BACKGROUND/AIMS: Hepatitis B virus genotype C (HBV/C) has been classified into two geographically distinct subgenotypes; HBV/C1/Cs (Southeast Asia) and HBV/C2/Ce (East Asia).

METHODS

Viral differences in enhancer II/core promoter and precore regions between the subgenotypes and their association with hepatocellular carcinoma (HCC) were assessed in a matched cross-sectional control study of 118 carriers (from Hong Kong) with HBV/C1/Cs (48.0 years, 81% male, 40% HBeAg+, 44% HCC) and 210 HBV/C2/Ce (172 from Japan, 38 from Hong Kong) (50.2 years, 78% male, 30% HBeAg+, 46% HCC).

RESULTS

Univariate analyses showed that mutation V1753 was predictive for HCC among HBeAg-positive-C1/Cs-carriers (P=0.0055), and T1653 among HBeAg-positive-C2/Ce-carriers (P=0.018), and T1653 or V1753 or T1762/A1764 among HBeAg-negative-C2/Ce-carriers (P<0.05).
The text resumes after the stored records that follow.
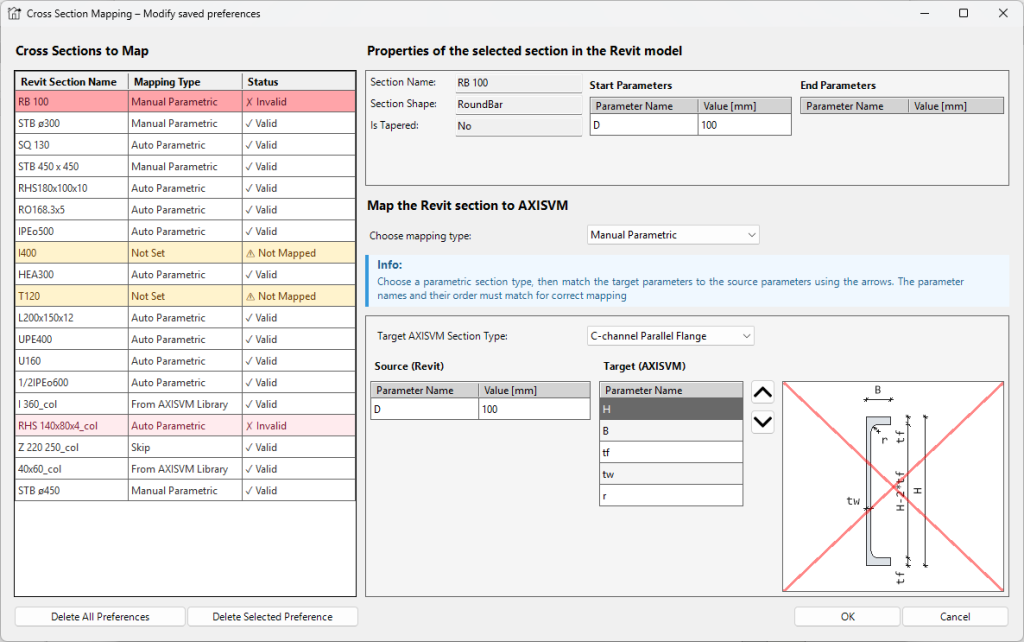Click the app icon in title bar
Viewport: 1024px width, 642px height.
point(15,14)
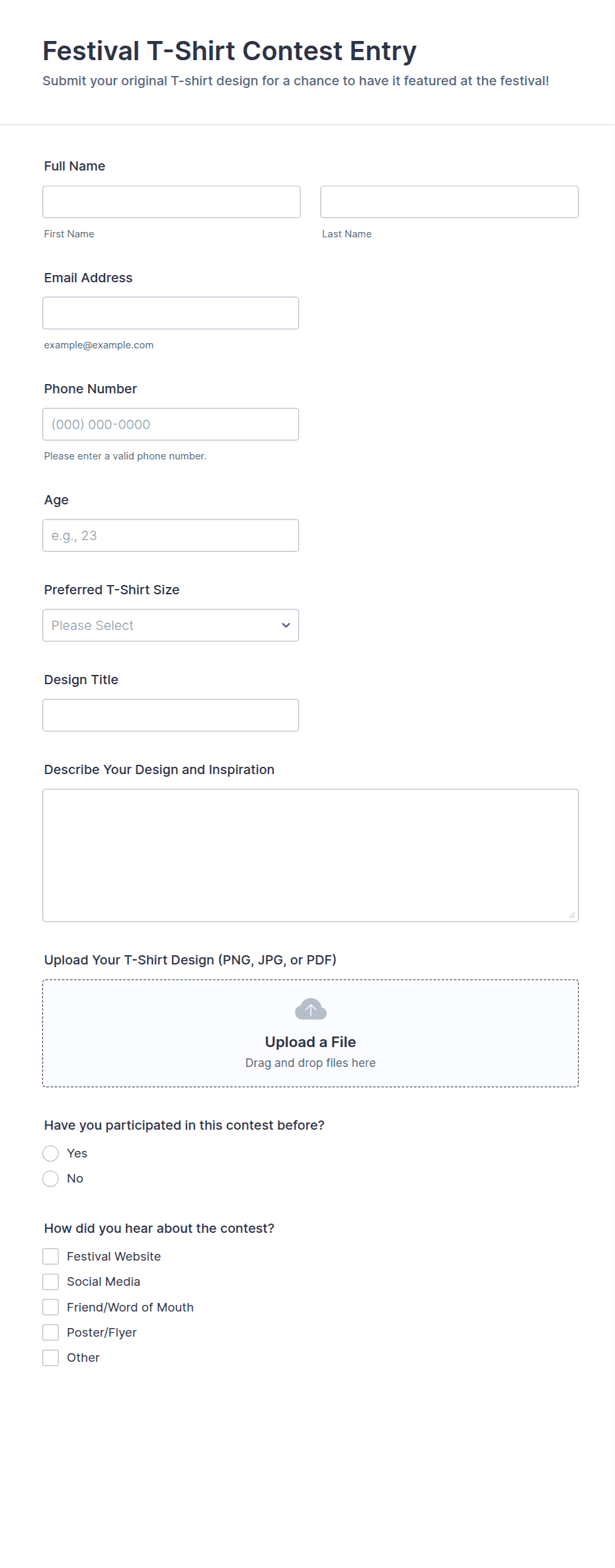Select No for previous contest participation

click(x=51, y=1179)
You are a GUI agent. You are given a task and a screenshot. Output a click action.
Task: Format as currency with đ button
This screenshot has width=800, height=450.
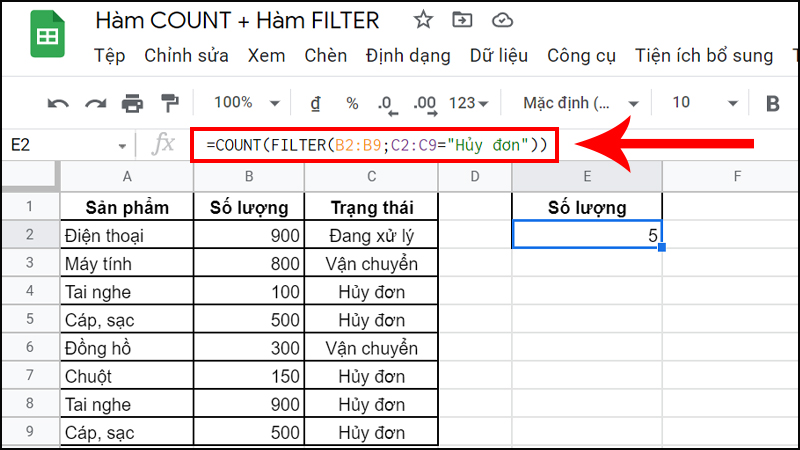tap(315, 103)
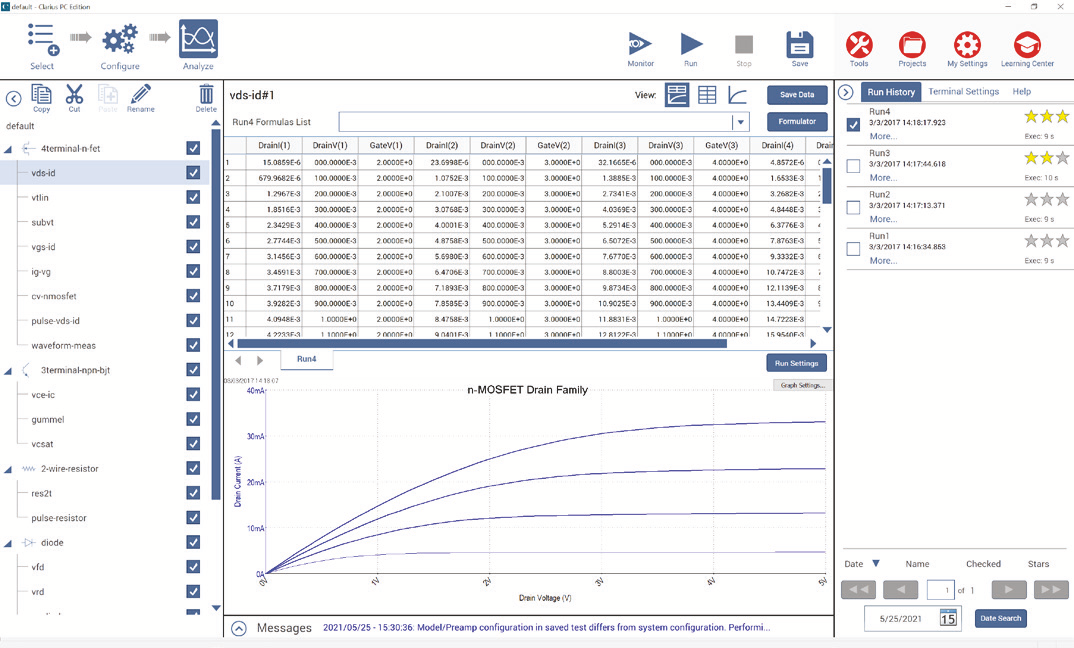Click the Run play icon
Screen dimensions: 1074x648
point(692,44)
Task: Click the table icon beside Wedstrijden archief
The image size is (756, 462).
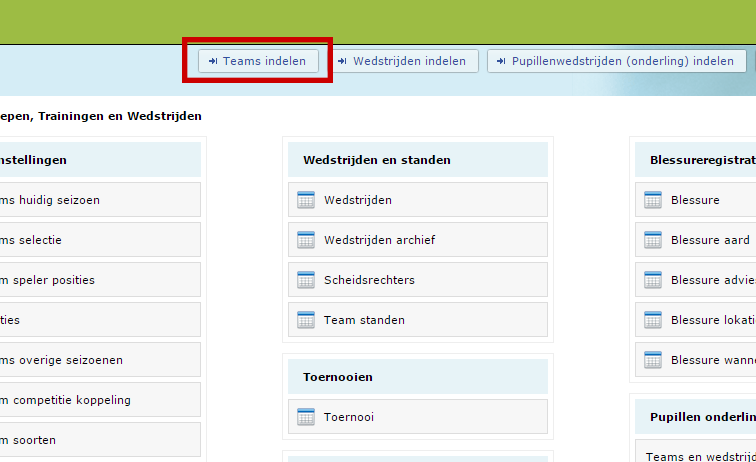Action: click(x=306, y=240)
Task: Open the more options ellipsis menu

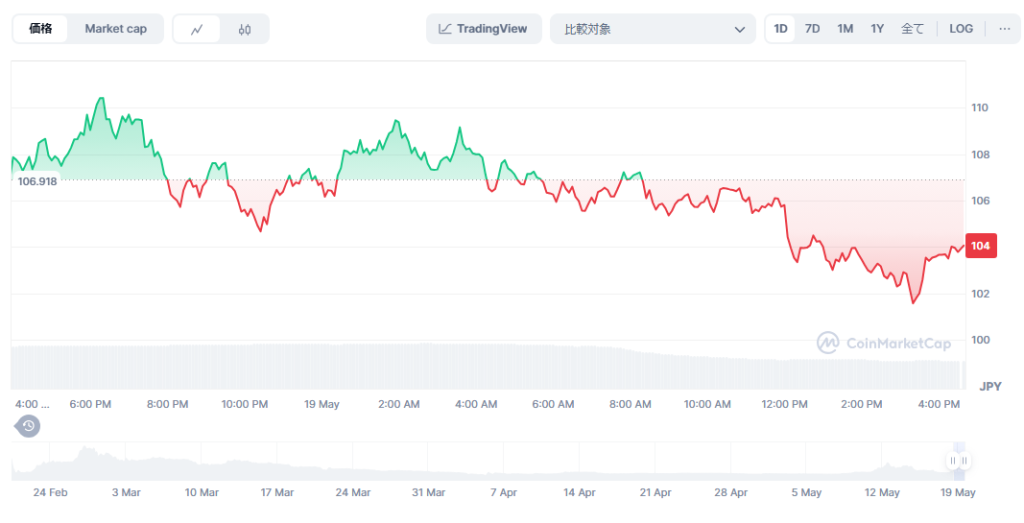Action: (x=1004, y=29)
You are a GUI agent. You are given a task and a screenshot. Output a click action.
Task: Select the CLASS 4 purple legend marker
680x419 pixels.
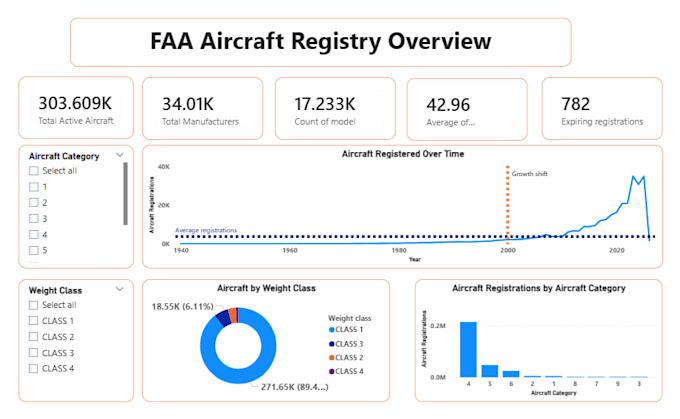[x=332, y=371]
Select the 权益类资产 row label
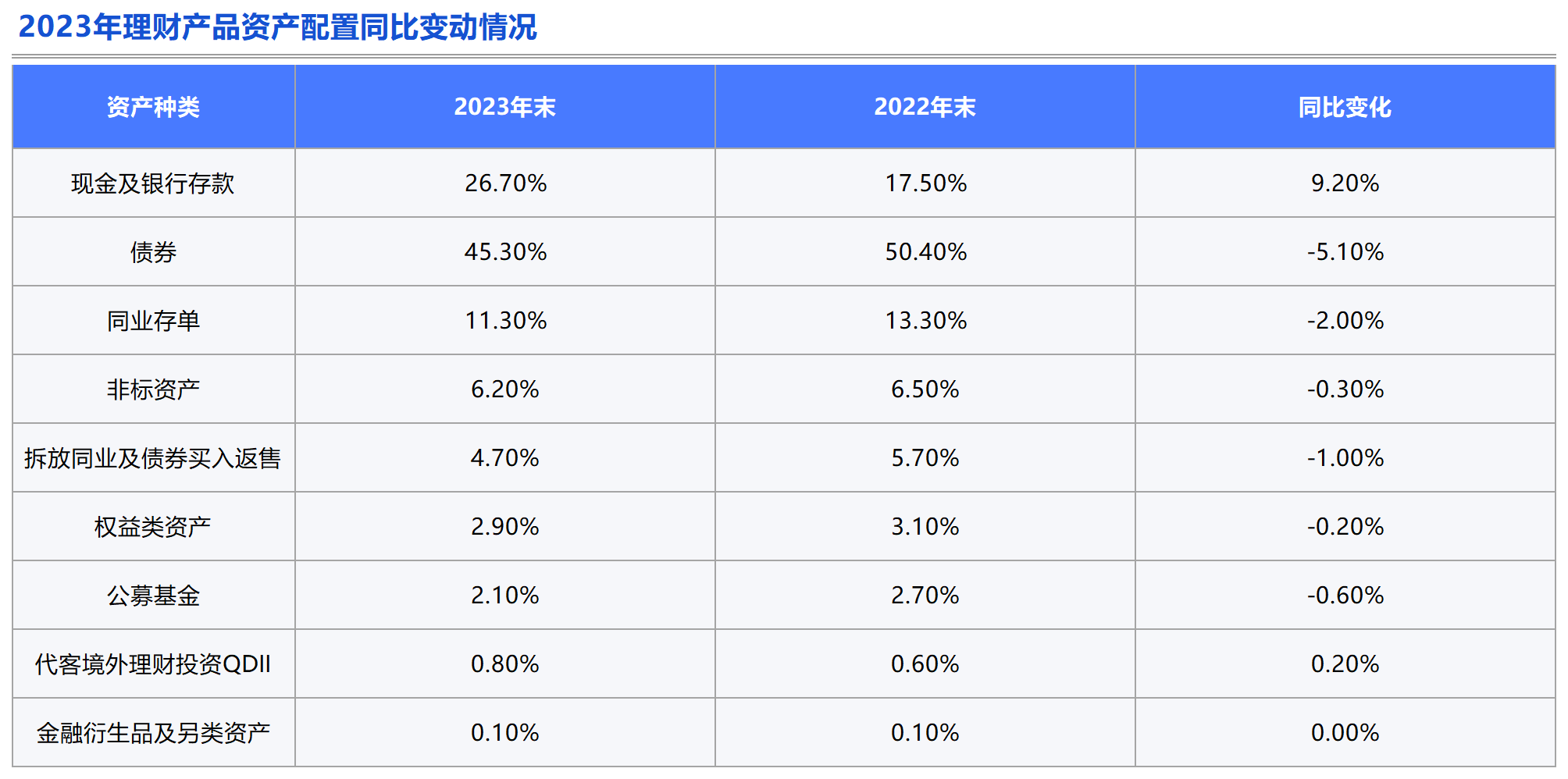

In the multivariate analysis on all HBV/C subjects, independent predictive factors for HCC were subgenotype C2/Ce (odds ratio, 4.21; 95% confidence interval, 1.07-16.23), T1653 (3.64; 1.93-6.86), V1753 (3.07; 1.66-5.65) and T1762/A1764 (2.58; 1.21-5.49) mutations, age (50 years), gender (male) and HBeAg (positive).

CONCLUSIONS

Our data indicate that T1653 and/or V1753 mutations in addition to T1762/A1764 are differently associated with HCC in context of HBeAg status among HBV/C1/Cs and C2/Ce-carriers. HBV/C subgenotypes have specific mutation patterns, which is probably responsible for increased carcinogenesis of HBV/C2/Ce.